No sé si al mercado o al mercadeo.
Hoy leo en El País que se va a comenzar a poner nombres de marcas comerciales a diferentes lugares públicos, como puede ser la parada de metro de Sol, que ya ha sido vendida (el nombre) a una empresa de tecnología y pienso que no hay límites.
Todo se compra y se vende, parece ser. Y, hasta aquí, incluso, soy capaz de verlo con ojos no sangrantes… lo que verdaderamente me hace hervir la sangre es qué cosas son las que sí se venden y qué cosas son intocables. Ahí es dónde radica la diferencia.
Cuando vea que se pone el nombre de una marca, digamos que de consoladores, a un confesionario, cuando vea que la corona real lleva el logo de microsoft, cuando el amarillo de la bandera lleve un anuncio de viajes a Japón, es más, incluso, se inserte la bandera de otra nación dentro de la nuestra para promocionar el turismo internacional, cuando vea que los toreros llevan banderillas de una conocida marca de refrescos… entonces, y solo entonces, me parecerá bien.
Sin embargo, se habla de habilitar espacio público para publicidad en los colegios (carne de cañón del consumismo), en los medios de transporte públicos, en los teatros, en los cines… en lugares considerados propios de la cultura, como cuando se deja el Teatro de la Ópera para un concierto de Bisbal, entonces lo que siento es que no se hace casualmente. Sólo aquellas cosas que «no importan» son susceptibles de ser vendidas como espacio en oferta.
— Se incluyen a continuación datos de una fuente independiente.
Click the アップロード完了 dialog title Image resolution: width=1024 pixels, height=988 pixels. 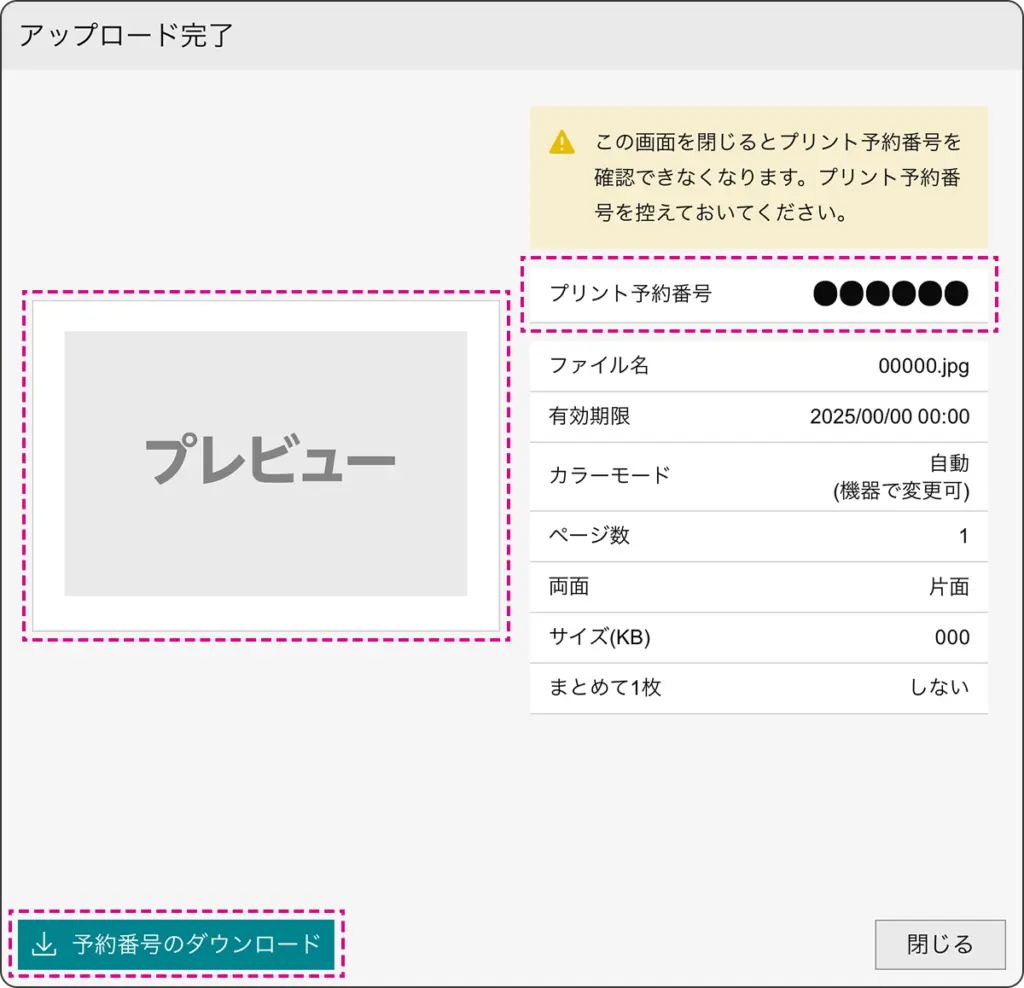[x=126, y=36]
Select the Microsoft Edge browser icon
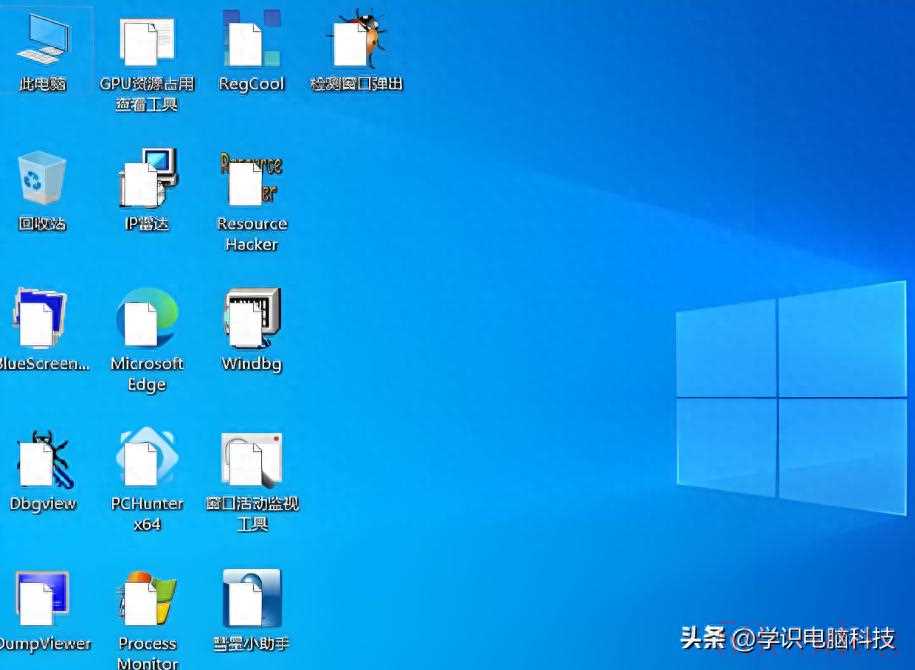 147,320
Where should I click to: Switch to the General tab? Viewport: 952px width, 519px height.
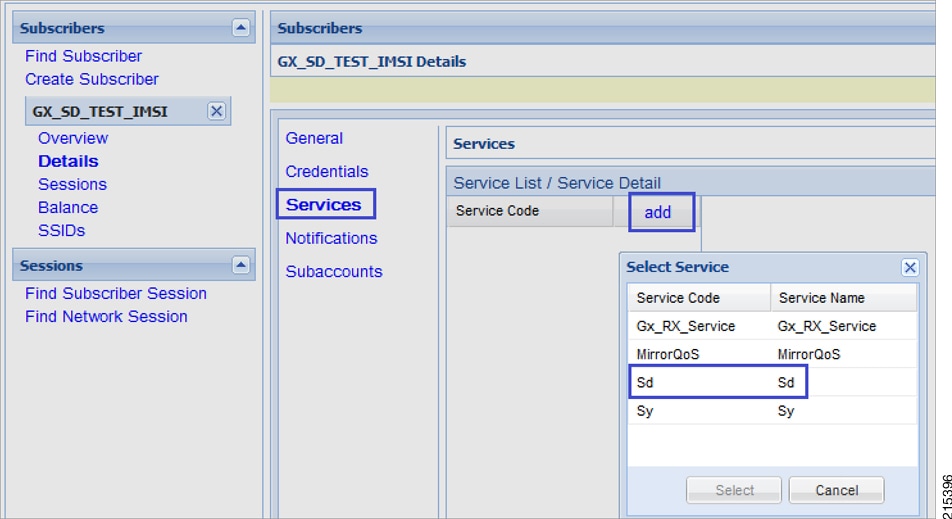pyautogui.click(x=314, y=138)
Y esto me hace hervir la sangre, porque lo justificamos diciendo que no hay dinero… pero sigue habiéndolo para armamento, que podría, bien, llevar la publicidad de una empresa farmacéutica, por ejemplo, de supositorios en las balas, de compresas en las alas, de hospitales en las panzas de los tanques… sigue habiéndolo para actos políticos varios, más o menos institucionales, con una utilización casi goebbeliana del poder… cuando me gustaría que un discurso del presidente de la nación se haga desde el palco de una empresa de telecomunicaciones, por la ironía de la composición de esa palabra (nos comunican desde tan lejos…)
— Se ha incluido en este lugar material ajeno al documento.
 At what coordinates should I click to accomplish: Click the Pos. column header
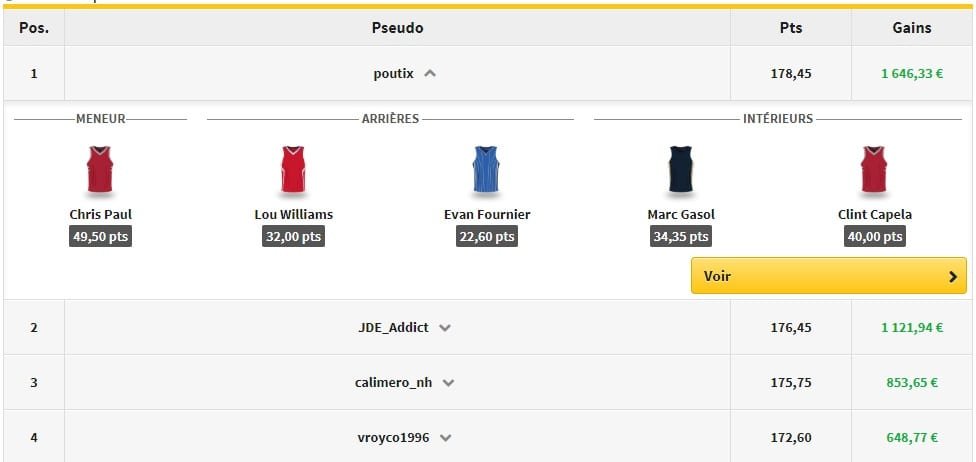[34, 28]
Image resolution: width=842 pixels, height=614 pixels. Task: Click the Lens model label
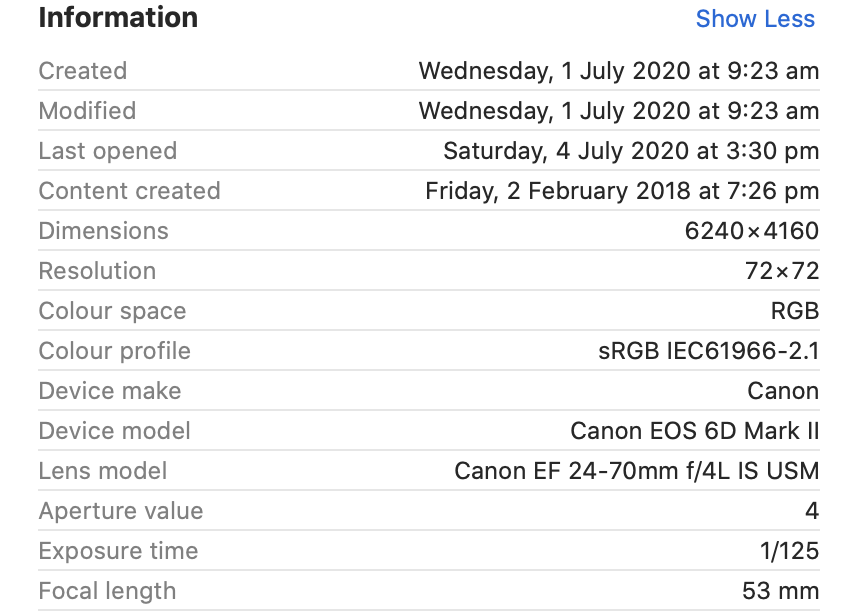click(102, 471)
De nuevo, es momento de plantearse la reflexión de ¿hasta dónde vamos a dejar que la sociedad tenga como fuerza motora la rentabilidad económica? ¿tiene límite el poder del dinero? ¿debe tenerlo? ¿cuál es la alternativa?
Si todo se compra y se vende… ¿qué sentido tiene la democracia? ¿por qué no autorizar la compraventa de votos? ¿para cuándo permitir papeletas electorales con logos de empresas?
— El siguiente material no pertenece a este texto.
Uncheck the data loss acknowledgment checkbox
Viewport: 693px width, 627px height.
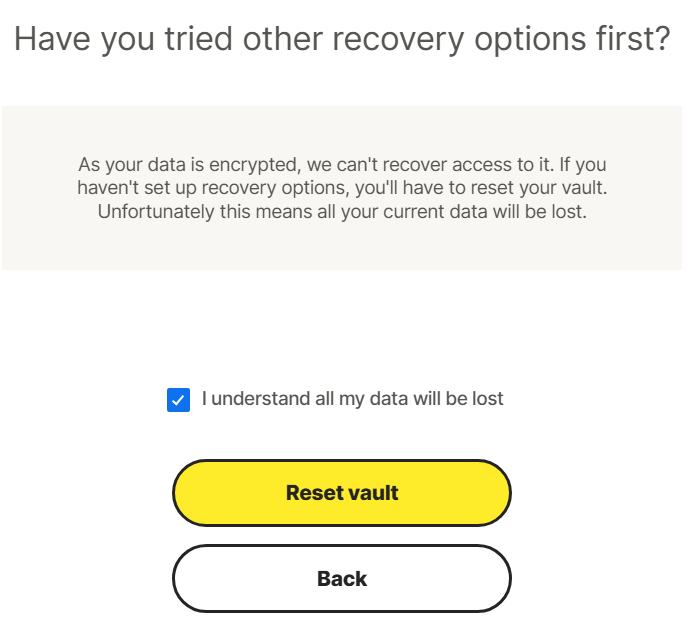coord(178,400)
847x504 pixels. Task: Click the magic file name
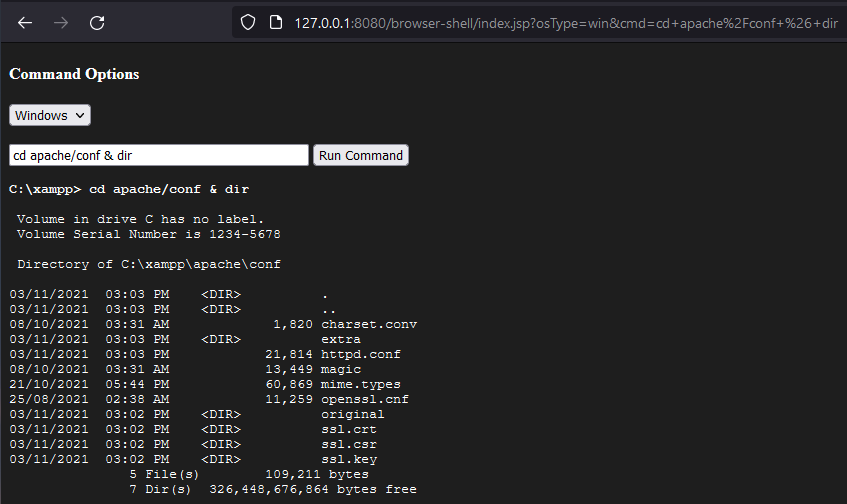pos(340,369)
En realidad, votamos más bien un conjunto de empresas frente a otras, así que tiene sentido esta pregunta capciosa más allá del aparente disparate. ¿Por qué no votar a BBVA o BSCH, en lugar de a PP o PSOE? Quizá, así las cosas estarían más claras.
No desplazarse por la ciudad si no es para ir a algún centro comercial o comercio. No ir a la escuela si no es para aprender a consumir lo adecuado. No acudir al médico si no es para adquirir el correspondiente fármaco (las farmacias ya lo hacen así). No mirar el cielo si no es para encontrar un restaurante anunciándose. No pasear por las calles si no es para ver carteles de inmobiliarias. No beber agua sin saber que hay alternativas más edulcoradas.
Ha llegado el momento. Necesitamos definir límites. La crisis (esta interesante o interesada crisis) está haciendo estragos con nuestros valores hasta despedazarlos. Y Dios ha muerto hace lo suficiente como para que exista el superhombre… mientras tanto, seguimos siendo mezquinos consumidores de expectativas frustradas.